When the pandemic started, the government lowered interest rates on loans and started printing money to keep consumers spending despite fear of COVID — this affected everything — including homes. Economics professor Bryan Cutsinger of ASU says, “It was very cheap to borrow money to buy a home. We tend to see home prices go up during periods of low-interest rates.”

With the low-interest rates, we saw demand for homes start to rise giving sellers increased leverage in the asking price.

“They started printing money in 2020. And the values of real estate in this town have skyrocketed in that time. So if you bought a house in 2019, you might have put $100,000 equity in your pocket in the last two and a half years,” Ryan Newlin of ERA Newlin and Company said. “You might be paying more for your milk, your bread, your gas, everything else. But you went the other way on your real estate so it’s gained a lot of value.”
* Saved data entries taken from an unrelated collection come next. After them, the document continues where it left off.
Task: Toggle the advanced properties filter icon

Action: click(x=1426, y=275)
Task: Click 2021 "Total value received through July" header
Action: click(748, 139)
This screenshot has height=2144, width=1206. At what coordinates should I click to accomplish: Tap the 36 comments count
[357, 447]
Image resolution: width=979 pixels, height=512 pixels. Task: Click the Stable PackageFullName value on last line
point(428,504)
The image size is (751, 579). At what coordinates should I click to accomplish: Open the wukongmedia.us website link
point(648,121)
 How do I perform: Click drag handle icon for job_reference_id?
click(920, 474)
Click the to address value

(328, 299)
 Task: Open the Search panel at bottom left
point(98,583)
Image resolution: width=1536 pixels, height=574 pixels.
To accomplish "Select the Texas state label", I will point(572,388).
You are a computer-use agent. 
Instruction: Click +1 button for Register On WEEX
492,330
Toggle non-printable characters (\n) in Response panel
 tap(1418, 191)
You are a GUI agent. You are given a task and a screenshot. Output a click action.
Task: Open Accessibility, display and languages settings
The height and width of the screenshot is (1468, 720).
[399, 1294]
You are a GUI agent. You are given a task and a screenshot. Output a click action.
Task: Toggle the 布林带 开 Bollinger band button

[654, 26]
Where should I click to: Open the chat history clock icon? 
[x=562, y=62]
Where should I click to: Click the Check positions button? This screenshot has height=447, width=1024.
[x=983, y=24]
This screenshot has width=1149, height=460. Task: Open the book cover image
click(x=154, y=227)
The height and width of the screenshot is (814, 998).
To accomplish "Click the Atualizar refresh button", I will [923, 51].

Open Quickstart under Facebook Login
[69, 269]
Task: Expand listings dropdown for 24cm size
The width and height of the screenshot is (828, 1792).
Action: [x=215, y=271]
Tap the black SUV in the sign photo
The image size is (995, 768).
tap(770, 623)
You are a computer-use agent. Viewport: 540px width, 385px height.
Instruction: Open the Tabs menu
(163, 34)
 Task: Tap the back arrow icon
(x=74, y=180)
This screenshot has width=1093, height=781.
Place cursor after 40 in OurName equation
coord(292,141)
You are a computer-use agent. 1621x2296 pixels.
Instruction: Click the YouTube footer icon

But since the Fed has been recently increasing short-term interest rates, what does that mean for players in the housing market now?

Short-term interest rates affect the 10-year treasury bonds which in turn affect mortgage rates. When the short-term interest rate goes up, mortgages also go up. However, the outlook on the United States differs from that in the Concho Valley and San Angelo.

“What they’re doing at a federal level with short-term rates is not affecting our long-term mortgage rates,” says Newlin.

With our interest rates rising, professionals say the market is starting to see demand cool down causing the imbalance to level out.

“Now we’re coming into a time where the interest rates have risen up so buyers are slowing down a little bit,” Newlin says.